Work to be completed: Quote the following items verbatim, keeping every line as it appears.

+ + + +

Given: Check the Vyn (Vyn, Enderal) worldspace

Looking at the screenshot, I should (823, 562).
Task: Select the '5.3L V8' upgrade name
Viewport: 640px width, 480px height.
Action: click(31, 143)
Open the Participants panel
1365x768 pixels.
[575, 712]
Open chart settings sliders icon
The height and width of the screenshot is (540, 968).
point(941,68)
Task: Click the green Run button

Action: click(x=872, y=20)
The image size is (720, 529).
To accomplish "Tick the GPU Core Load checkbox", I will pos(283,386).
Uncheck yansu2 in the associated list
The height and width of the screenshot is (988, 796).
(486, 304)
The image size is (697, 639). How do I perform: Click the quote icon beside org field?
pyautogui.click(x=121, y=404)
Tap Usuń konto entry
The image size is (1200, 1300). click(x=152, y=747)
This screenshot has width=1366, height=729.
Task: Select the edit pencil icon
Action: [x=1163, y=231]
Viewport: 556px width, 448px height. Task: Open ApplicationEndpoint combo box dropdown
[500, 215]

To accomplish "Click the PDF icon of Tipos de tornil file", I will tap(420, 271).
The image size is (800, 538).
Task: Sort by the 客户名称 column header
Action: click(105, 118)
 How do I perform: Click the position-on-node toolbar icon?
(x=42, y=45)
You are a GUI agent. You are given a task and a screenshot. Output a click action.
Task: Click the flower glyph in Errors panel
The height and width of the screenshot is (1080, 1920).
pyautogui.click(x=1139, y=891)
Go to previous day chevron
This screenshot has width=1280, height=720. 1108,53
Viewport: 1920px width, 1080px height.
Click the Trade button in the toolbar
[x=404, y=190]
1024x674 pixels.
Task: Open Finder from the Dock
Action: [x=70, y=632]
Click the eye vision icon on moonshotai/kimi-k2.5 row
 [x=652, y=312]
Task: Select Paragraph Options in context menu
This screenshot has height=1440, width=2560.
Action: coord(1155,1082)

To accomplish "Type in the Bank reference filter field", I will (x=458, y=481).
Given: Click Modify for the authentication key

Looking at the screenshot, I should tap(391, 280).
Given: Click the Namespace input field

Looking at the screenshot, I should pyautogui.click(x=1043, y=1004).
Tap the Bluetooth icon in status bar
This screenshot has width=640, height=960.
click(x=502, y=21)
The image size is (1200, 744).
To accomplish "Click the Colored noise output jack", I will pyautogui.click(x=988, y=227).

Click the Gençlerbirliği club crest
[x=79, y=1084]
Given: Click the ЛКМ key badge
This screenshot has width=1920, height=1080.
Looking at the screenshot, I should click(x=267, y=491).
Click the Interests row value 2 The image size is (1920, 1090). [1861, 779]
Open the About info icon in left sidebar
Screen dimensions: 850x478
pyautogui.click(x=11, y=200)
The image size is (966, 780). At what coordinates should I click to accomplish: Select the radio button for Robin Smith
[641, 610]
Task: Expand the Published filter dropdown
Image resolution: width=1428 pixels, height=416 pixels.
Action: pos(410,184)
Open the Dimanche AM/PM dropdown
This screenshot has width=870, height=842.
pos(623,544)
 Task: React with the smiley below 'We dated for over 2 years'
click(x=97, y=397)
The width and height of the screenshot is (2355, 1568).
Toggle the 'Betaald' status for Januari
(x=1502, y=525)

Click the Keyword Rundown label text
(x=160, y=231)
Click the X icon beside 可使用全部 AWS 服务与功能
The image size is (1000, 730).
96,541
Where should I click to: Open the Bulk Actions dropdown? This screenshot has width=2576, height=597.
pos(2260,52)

+ + + +

Completed task:
Given: Check the Vyn (Vyn, Enderal) worldspace

Looking at the screenshot, I should (823, 562).
Task: Select the '5.3L V8' upgrade name
Viewport: 640px width, 480px height.
Action: click(31, 143)
Open the Participants panel
1365x768 pixels.
[575, 712]
Open chart settings sliders icon
The height and width of the screenshot is (540, 968).
point(941,68)
Task: Click the green Run button

Action: click(x=872, y=20)
The image size is (720, 529).
To accomplish "Tick the GPU Core Load checkbox", I will pos(283,386).
Uncheck yansu2 in the associated list
The height and width of the screenshot is (988, 796).
(486, 304)
The image size is (697, 639). How do I perform: Click the quote icon beside org field?
pyautogui.click(x=121, y=404)
Tap Usuń konto entry
The image size is (1200, 1300). click(x=152, y=747)
This screenshot has width=1366, height=729.
Task: Select the edit pencil icon
Action: [x=1163, y=231]
Viewport: 556px width, 448px height. Task: Open ApplicationEndpoint combo box dropdown
[500, 215]

To accomplish "Click the PDF icon of Tipos de tornil file", I will tap(420, 271).
The image size is (800, 538).
Task: Sort by the 客户名称 column header
Action: click(105, 118)
 How do I perform: Click the position-on-node toolbar icon?
(x=42, y=45)
You are a GUI agent. You are given a task and a screenshot. Output a click action.
Task: Click the flower glyph in Errors panel
The height and width of the screenshot is (1080, 1920).
pyautogui.click(x=1139, y=891)
Go to previous day chevron
This screenshot has width=1280, height=720. 1108,53
Viewport: 1920px width, 1080px height.
Click the Trade button in the toolbar
[x=404, y=190]
1024x674 pixels.
Task: Open Finder from the Dock
Action: [x=70, y=632]
Click the eye vision icon on moonshotai/kimi-k2.5 row
 [x=652, y=312]
Task: Select Paragraph Options in context menu
This screenshot has height=1440, width=2560.
Action: coord(1155,1082)

To accomplish "Type in the Bank reference filter field", I will (x=458, y=481).
Given: Click Modify for the authentication key

Looking at the screenshot, I should tap(391, 280).
Given: Click the Namespace input field

Looking at the screenshot, I should pyautogui.click(x=1043, y=1004).
Tap the Bluetooth icon in status bar
This screenshot has width=640, height=960.
click(x=502, y=21)
The image size is (1200, 744).
To accomplish "Click the Colored noise output jack", I will pyautogui.click(x=988, y=227).

Click the Gençlerbirliği club crest
[x=79, y=1084]
Given: Click the ЛКМ key badge
This screenshot has width=1920, height=1080.
Looking at the screenshot, I should click(x=267, y=491).
Click the Interests row value 2 The image size is (1920, 1090). [1861, 779]
Open the About info icon in left sidebar
Screen dimensions: 850x478
pyautogui.click(x=11, y=200)
The image size is (966, 780). At what coordinates should I click to accomplish: Select the radio button for Robin Smith
[641, 610]
Task: Expand the Published filter dropdown
Image resolution: width=1428 pixels, height=416 pixels.
Action: pos(410,184)
Open the Dimanche AM/PM dropdown
This screenshot has width=870, height=842.
pos(623,544)
 Task: React with the smiley below 'We dated for over 2 years'
click(x=97, y=397)
The width and height of the screenshot is (2355, 1568).
Toggle the 'Betaald' status for Januari
(x=1502, y=525)

Click the Keyword Rundown label text
(x=160, y=231)
Click the X icon beside 可使用全部 AWS 服务与功能
The image size is (1000, 730).
96,541
Where should I click to: Open the Bulk Actions dropdown? This screenshot has width=2576, height=597.
pos(2260,52)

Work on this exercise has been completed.